Family friends had amazing stories: their idea of a vacation was to travel to the hilly countryside to glimpse the land on the other side of the Wall. One day, they threw a message in a bottle into the sea to try and connect with the outside world. It ended up in Norway! A family in Norway began to write letters to this family trapped in Germany and they established a great friendship. As soon as the Wall came down, our German friends couldn’t wait to buy tickets to visit Norway. So I can truly sympathize with the issues faced by both Mexicans and Palestians: The personal humiliation involved with one’s freedoms being hindered by a cement monstrosity cannot be quantified. It may help to view the historical facts associated with today’s present reality.

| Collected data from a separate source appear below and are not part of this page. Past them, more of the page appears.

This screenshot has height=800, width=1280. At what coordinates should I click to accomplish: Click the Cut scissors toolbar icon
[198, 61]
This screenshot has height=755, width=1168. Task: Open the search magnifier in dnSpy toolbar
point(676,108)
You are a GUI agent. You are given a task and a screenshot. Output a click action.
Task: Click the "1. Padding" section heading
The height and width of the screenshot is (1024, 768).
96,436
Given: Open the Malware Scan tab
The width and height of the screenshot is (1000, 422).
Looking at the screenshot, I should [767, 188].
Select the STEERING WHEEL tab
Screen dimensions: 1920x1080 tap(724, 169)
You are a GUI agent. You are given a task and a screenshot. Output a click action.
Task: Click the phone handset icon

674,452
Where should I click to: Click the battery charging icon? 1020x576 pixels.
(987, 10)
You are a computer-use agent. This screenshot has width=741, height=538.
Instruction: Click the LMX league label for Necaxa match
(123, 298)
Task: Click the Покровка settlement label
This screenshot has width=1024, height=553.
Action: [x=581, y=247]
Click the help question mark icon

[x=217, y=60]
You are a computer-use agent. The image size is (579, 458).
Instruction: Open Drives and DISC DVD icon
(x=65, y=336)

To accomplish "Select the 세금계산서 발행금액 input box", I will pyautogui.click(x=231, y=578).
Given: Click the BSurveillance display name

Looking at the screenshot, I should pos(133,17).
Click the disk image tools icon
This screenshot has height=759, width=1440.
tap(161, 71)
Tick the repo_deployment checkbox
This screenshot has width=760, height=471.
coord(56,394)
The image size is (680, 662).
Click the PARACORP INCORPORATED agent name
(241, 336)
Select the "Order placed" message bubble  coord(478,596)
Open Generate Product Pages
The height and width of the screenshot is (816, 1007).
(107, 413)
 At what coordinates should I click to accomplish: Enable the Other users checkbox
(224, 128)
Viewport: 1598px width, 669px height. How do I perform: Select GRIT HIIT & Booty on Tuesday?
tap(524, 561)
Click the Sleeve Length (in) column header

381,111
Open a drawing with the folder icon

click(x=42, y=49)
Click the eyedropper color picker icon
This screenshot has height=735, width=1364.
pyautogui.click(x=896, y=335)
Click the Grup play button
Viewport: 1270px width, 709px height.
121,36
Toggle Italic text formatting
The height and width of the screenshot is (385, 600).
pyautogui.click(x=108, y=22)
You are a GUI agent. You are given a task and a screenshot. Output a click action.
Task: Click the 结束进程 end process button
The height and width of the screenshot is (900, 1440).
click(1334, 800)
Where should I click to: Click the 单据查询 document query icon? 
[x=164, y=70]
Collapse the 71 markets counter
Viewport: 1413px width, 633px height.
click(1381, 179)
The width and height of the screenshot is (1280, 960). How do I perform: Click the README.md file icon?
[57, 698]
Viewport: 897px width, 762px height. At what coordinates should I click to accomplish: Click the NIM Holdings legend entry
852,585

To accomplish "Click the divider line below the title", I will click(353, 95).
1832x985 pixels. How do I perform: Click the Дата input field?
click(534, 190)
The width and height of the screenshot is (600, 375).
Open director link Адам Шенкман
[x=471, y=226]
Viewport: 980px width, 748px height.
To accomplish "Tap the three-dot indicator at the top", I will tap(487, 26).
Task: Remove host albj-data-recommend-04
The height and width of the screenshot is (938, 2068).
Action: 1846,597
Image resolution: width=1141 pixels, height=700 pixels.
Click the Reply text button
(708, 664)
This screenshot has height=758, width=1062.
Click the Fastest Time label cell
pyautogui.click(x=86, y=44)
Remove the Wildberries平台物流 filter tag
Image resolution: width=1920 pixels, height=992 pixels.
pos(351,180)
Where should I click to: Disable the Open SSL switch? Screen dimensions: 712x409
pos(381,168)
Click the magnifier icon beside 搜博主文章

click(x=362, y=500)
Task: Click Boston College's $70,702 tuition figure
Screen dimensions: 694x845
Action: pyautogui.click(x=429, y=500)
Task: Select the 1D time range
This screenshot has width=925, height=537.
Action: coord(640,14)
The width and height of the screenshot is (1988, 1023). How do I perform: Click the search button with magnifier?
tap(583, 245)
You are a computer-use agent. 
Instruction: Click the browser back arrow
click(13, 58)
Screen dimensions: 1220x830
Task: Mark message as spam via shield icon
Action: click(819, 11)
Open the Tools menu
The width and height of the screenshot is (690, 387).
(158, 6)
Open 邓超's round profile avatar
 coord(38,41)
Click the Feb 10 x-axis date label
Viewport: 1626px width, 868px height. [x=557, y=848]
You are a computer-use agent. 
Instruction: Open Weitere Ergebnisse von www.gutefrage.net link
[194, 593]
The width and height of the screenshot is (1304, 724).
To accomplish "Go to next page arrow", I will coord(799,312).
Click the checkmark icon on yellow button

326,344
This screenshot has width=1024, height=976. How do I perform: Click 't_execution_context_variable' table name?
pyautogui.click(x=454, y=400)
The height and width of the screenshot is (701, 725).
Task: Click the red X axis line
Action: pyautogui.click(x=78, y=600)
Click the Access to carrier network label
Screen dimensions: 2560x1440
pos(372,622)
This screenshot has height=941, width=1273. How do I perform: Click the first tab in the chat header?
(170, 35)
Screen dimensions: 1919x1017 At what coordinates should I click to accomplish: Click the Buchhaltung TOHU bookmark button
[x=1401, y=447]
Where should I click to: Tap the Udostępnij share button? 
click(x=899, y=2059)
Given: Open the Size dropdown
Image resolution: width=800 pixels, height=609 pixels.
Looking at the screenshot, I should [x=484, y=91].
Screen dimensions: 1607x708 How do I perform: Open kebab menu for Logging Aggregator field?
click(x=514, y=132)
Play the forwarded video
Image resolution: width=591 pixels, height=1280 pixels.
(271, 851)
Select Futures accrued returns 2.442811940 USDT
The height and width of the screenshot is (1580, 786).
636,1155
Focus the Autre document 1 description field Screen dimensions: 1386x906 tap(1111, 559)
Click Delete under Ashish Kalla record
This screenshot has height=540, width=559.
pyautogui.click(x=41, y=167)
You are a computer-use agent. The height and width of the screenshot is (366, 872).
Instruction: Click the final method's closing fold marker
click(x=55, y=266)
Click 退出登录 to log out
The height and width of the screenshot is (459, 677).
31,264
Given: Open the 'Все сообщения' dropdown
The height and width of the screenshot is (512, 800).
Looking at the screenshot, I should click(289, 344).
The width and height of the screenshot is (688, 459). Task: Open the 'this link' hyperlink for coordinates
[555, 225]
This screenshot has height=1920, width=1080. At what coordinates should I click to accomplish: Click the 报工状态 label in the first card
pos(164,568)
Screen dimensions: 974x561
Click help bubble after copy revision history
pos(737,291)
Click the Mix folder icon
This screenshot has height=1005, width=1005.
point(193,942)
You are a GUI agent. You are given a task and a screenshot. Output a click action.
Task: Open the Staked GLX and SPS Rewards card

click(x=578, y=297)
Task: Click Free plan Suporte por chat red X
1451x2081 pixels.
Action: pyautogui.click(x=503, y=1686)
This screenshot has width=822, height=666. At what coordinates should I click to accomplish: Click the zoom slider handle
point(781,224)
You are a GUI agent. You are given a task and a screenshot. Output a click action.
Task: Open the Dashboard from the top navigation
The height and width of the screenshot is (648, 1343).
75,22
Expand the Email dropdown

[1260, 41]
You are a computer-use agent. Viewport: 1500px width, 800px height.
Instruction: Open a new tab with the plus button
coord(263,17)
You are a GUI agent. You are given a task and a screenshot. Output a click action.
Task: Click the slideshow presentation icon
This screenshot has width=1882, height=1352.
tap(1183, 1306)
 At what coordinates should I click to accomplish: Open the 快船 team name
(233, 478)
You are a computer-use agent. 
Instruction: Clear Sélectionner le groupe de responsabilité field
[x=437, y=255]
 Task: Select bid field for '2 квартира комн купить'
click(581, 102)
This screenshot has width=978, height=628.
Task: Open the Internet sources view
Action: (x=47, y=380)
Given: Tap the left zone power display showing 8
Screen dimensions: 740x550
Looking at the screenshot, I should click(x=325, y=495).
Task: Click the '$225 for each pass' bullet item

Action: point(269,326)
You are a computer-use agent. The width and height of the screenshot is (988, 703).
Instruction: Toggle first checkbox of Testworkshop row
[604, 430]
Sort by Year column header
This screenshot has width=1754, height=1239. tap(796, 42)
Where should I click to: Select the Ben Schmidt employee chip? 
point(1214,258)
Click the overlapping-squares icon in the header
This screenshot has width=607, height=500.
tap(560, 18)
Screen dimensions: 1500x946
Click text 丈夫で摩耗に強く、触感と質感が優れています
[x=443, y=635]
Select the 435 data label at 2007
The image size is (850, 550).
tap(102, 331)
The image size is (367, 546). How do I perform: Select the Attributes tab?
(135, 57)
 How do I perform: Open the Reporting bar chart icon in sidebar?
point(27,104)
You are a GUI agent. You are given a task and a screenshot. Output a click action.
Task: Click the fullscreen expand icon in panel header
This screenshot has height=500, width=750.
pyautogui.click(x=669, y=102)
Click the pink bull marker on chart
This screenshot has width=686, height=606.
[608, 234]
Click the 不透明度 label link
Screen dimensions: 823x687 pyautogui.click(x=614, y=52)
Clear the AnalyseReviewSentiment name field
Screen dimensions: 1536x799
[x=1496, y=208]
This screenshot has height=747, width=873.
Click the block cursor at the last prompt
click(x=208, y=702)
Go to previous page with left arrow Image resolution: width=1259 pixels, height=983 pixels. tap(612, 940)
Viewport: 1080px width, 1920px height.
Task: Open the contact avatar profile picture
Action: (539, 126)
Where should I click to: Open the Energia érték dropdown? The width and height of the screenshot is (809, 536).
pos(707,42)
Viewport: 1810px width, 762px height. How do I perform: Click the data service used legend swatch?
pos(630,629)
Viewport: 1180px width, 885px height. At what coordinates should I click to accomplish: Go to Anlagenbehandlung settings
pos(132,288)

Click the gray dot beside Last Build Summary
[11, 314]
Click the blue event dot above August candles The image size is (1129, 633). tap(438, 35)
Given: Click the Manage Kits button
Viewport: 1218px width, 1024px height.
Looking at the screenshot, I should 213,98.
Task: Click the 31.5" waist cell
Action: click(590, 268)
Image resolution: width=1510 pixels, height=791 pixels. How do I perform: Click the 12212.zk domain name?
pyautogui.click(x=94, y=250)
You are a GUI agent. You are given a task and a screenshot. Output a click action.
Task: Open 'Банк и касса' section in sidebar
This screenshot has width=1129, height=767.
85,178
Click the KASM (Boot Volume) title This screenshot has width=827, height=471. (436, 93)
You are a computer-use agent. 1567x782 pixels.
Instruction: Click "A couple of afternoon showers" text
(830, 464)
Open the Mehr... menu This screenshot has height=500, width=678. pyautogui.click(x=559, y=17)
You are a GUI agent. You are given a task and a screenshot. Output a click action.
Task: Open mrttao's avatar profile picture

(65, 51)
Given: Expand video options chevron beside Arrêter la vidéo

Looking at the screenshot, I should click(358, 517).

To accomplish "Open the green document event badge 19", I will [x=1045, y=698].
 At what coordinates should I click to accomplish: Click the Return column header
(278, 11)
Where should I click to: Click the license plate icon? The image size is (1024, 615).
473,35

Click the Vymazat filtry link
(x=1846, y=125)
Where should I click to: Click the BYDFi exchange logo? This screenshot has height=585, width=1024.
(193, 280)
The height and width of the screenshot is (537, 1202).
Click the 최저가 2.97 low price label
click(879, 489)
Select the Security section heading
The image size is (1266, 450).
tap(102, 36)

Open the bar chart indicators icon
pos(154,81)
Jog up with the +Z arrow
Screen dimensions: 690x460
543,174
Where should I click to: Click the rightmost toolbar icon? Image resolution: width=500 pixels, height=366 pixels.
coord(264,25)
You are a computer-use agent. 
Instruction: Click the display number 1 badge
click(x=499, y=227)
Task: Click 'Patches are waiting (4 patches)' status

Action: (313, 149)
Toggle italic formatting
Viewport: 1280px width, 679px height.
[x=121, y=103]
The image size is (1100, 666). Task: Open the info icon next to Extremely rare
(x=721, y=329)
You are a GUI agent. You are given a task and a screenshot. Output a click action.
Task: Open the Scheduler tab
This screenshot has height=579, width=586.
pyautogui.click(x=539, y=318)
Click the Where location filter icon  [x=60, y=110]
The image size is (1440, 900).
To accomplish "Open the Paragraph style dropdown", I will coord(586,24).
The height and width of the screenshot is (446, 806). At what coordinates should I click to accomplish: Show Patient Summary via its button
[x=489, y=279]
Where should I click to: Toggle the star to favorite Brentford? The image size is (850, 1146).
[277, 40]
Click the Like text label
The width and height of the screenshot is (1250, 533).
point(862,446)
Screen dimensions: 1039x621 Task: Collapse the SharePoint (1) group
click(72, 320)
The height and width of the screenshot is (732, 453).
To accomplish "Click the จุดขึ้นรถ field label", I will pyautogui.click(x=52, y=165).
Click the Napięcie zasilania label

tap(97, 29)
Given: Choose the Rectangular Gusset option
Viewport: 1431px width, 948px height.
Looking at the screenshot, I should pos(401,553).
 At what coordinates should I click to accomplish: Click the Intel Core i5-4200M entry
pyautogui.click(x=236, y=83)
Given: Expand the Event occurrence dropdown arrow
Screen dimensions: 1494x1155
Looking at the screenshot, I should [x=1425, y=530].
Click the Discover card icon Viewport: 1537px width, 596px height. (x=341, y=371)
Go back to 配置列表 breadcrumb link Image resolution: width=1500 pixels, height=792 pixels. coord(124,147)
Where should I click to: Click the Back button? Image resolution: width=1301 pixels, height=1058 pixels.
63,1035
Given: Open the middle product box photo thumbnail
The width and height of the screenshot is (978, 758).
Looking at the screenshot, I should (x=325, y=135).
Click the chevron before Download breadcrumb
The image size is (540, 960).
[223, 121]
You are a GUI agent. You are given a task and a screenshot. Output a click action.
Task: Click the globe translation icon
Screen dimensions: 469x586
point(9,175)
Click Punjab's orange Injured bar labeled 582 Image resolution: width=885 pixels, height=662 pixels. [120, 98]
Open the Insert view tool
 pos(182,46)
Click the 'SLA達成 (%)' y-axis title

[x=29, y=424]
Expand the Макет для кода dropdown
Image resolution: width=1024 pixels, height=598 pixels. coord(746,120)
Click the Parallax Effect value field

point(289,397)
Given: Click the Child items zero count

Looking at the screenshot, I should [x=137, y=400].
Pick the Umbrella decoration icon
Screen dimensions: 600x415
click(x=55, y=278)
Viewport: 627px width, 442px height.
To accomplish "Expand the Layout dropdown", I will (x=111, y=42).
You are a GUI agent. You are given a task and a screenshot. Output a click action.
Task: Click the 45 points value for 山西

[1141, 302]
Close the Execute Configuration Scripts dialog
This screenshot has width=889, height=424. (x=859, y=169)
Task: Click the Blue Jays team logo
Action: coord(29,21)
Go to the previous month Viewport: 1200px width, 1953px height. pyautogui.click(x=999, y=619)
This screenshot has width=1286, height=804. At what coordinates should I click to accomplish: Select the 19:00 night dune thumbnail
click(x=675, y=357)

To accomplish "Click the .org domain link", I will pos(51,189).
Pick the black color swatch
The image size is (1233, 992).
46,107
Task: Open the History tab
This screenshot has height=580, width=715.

La Voz de Aztlan (the Voice of Mexican-American Californians) states on its website, aztlan.org
“As a consequence of the 1839 westward imperialist expansion by Anglo-Saxons and other White European settlers that was fueled by the diabolical and racist notion called Manifest Destiny, the Republic of Mexico ended up losing over half of its territory. Manifest Destiny was utilized to justify the massacre of many native American Indian tribes and to rob Mexico of Alta California, Tejas, Nuevo Mexico, Arizona, Nevada, Utah and parts of Colorado and Wyoming. Manifest Destiny was the evil concept held by racist expansionists that God had given Whites the right to conquer and “civilized” the Mexican and Indian “savages” in order for them to establish a nation from coast to coast. It is exactly the same Satanic ideology that European Ashkenazis Zionist Jews are using to dispossess native Palestinians of their territory in the Holy Land.”
They conclude that their intention “is also to unite with the Islamic nations that are suffering from the same oppression meted out by the White colonialist and imperialist interests, such as Iran, Palestine and others.”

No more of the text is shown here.